RECORDS FOR THE TASK:
"""
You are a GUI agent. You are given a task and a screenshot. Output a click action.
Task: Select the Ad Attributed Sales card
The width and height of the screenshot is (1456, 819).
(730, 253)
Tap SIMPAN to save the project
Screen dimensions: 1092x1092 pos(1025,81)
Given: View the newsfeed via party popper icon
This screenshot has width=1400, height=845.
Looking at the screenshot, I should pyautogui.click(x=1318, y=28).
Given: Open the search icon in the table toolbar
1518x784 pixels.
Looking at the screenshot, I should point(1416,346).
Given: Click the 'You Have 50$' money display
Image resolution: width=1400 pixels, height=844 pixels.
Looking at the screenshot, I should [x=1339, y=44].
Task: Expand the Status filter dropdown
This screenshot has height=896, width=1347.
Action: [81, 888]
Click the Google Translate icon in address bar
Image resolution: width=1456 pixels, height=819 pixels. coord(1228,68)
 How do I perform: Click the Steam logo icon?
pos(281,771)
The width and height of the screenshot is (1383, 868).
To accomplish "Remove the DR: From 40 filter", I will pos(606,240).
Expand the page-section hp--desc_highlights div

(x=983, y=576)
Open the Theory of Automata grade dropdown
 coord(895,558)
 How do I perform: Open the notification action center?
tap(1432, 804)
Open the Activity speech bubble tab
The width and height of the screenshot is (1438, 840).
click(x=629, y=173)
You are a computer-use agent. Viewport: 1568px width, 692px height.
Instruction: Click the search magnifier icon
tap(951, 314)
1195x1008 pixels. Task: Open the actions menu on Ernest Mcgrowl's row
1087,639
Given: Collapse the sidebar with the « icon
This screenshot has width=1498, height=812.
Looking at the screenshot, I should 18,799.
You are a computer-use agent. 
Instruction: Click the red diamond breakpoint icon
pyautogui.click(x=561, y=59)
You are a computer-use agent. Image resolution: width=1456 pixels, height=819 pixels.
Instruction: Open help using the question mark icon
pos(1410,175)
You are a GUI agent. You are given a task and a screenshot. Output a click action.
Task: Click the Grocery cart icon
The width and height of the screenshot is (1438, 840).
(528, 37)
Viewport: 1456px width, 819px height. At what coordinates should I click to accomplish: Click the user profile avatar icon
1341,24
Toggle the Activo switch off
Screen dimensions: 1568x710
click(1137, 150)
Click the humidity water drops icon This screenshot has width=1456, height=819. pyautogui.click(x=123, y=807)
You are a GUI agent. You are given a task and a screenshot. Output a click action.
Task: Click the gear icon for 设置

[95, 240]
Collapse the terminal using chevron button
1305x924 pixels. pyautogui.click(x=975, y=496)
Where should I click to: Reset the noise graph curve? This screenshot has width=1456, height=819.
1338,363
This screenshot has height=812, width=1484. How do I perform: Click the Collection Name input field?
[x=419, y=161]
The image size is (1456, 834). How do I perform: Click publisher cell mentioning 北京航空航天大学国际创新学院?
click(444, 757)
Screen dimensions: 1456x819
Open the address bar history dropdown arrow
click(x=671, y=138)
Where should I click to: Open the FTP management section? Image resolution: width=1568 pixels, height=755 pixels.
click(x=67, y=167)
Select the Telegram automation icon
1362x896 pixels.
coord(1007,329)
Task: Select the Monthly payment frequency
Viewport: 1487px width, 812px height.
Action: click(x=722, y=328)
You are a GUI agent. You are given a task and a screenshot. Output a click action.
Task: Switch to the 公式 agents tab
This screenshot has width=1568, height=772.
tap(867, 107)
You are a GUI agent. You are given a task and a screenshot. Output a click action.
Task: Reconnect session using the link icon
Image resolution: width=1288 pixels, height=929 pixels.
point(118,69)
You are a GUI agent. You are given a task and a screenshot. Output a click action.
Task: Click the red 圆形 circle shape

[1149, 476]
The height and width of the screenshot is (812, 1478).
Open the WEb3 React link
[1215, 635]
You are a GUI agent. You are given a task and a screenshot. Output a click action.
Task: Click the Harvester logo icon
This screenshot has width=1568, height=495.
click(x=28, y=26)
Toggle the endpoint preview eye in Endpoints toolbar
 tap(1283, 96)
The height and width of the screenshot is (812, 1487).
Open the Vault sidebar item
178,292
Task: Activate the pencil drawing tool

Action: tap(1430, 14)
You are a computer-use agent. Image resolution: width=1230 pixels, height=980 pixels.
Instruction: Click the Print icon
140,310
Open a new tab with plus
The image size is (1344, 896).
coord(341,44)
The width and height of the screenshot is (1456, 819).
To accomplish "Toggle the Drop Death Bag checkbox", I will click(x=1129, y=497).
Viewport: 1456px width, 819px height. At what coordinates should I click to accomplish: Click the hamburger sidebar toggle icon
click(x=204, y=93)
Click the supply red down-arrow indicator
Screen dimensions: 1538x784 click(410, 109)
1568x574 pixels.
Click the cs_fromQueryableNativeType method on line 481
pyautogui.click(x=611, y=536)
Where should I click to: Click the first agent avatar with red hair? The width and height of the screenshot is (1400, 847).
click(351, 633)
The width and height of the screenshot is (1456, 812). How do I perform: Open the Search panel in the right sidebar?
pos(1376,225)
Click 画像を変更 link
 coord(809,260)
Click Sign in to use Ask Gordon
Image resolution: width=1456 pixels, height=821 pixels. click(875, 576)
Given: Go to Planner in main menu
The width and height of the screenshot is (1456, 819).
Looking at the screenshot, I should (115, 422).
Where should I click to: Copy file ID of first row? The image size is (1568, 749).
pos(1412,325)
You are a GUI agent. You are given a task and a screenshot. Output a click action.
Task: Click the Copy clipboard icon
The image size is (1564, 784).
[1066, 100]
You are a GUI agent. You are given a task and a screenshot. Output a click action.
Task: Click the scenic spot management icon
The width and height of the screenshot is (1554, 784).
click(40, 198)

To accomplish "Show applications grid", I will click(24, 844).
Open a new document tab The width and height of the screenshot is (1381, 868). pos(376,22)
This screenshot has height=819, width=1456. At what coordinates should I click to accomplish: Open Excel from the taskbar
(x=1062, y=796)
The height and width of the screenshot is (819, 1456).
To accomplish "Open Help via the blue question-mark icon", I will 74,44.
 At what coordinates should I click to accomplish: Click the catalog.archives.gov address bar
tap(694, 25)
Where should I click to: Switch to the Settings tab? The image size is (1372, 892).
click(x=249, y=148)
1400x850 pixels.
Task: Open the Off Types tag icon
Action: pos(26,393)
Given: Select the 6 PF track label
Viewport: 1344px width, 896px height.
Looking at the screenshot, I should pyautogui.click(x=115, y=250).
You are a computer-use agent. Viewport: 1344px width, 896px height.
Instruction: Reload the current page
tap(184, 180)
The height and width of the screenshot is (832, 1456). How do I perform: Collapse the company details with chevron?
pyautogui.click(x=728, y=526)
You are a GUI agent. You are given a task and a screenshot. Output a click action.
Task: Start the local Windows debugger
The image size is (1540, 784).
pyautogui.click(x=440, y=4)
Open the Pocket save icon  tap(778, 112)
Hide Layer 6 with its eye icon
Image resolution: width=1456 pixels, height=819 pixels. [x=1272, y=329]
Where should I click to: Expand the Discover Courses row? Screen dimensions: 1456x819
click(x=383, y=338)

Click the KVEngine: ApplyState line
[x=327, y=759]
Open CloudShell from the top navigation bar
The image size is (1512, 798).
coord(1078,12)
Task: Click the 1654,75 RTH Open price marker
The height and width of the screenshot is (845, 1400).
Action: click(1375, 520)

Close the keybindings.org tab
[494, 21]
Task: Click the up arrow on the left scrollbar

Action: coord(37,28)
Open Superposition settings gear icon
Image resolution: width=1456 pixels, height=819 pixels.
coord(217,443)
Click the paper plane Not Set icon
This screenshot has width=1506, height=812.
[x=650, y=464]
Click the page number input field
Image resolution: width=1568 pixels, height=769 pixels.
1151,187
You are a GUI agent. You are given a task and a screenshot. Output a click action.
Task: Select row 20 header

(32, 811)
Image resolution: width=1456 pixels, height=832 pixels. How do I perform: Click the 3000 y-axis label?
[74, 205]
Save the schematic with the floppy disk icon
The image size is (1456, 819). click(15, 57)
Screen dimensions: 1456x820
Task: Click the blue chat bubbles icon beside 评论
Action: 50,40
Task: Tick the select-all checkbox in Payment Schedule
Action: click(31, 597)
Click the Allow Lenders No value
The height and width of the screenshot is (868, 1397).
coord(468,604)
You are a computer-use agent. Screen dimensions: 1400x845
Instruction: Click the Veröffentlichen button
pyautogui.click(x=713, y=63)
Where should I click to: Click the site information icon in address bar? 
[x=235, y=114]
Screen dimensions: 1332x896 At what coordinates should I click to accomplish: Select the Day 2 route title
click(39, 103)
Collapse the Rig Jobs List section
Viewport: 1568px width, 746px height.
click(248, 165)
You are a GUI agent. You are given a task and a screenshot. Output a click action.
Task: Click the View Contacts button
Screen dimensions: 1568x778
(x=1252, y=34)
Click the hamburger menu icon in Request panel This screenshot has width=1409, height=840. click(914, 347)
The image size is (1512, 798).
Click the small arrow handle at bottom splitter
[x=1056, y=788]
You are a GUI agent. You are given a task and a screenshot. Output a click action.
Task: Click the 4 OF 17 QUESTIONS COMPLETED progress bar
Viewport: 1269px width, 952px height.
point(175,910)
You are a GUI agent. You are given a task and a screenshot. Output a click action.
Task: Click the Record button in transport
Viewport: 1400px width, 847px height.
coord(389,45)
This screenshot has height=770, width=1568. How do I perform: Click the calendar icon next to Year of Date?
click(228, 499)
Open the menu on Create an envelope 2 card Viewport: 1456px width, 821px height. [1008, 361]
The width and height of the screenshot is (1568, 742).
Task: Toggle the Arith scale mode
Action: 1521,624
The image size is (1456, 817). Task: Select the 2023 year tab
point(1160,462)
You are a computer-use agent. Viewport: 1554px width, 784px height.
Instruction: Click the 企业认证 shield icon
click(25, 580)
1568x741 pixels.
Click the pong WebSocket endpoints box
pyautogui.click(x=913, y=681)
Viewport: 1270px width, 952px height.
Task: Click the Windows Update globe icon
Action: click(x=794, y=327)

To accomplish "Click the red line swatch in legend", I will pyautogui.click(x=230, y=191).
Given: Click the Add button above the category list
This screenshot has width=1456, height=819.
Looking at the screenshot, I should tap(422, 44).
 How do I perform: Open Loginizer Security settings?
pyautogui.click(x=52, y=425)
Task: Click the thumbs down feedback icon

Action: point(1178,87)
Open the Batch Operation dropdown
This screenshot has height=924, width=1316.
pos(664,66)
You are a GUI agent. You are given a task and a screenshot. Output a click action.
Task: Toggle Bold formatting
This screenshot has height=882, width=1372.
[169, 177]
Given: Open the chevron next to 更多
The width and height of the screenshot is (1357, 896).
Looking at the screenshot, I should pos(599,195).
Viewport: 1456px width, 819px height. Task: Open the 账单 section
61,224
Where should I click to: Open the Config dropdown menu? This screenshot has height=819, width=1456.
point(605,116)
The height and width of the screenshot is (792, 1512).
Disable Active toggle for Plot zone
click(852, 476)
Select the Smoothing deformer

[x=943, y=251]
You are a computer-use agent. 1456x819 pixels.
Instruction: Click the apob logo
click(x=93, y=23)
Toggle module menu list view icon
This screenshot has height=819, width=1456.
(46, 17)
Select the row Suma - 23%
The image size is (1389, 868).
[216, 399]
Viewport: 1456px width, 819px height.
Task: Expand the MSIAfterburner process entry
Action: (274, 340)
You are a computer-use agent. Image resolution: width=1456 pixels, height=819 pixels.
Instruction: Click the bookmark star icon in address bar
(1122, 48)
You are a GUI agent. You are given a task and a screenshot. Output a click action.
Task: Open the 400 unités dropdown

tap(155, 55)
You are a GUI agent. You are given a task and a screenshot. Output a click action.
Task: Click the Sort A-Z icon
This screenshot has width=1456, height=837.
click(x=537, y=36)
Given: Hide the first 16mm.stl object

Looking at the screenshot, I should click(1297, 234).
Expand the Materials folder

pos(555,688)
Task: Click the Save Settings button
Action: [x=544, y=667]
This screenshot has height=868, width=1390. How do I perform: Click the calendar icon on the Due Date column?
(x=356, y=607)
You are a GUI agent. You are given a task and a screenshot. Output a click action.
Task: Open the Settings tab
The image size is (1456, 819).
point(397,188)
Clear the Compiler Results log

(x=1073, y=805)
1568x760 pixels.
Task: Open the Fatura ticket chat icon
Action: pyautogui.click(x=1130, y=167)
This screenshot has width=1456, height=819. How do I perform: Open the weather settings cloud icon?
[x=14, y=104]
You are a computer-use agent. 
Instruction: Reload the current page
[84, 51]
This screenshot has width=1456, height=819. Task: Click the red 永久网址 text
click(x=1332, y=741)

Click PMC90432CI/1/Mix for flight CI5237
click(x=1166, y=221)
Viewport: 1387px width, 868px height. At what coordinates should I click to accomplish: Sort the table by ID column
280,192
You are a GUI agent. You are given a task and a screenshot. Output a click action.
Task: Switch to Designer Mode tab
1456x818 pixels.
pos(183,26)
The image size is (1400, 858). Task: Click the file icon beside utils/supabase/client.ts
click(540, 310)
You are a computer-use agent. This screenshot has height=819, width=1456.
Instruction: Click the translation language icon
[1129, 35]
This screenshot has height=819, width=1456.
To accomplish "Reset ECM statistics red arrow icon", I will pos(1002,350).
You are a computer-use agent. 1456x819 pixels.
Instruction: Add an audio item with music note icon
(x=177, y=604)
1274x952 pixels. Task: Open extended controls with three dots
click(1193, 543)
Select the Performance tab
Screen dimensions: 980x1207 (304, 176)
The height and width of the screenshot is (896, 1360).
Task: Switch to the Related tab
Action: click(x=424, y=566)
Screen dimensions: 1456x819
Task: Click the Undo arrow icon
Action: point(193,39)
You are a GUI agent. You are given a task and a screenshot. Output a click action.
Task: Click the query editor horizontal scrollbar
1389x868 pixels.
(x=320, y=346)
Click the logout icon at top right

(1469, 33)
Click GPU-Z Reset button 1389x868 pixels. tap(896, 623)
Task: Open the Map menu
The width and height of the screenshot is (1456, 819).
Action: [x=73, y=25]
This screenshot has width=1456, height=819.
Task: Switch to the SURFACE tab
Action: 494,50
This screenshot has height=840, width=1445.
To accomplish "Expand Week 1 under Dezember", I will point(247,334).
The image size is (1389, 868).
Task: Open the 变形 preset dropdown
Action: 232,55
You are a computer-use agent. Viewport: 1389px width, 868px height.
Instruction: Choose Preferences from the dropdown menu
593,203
"""
EXERCISE GOAL:
Search the listing for the word "filter", and copy every line in which it is found.

EXERCISE RESULT:
Task: Expand the Status filter dropdown
To accomplish "Remove the DR: From 40 filter", I will pos(606,240).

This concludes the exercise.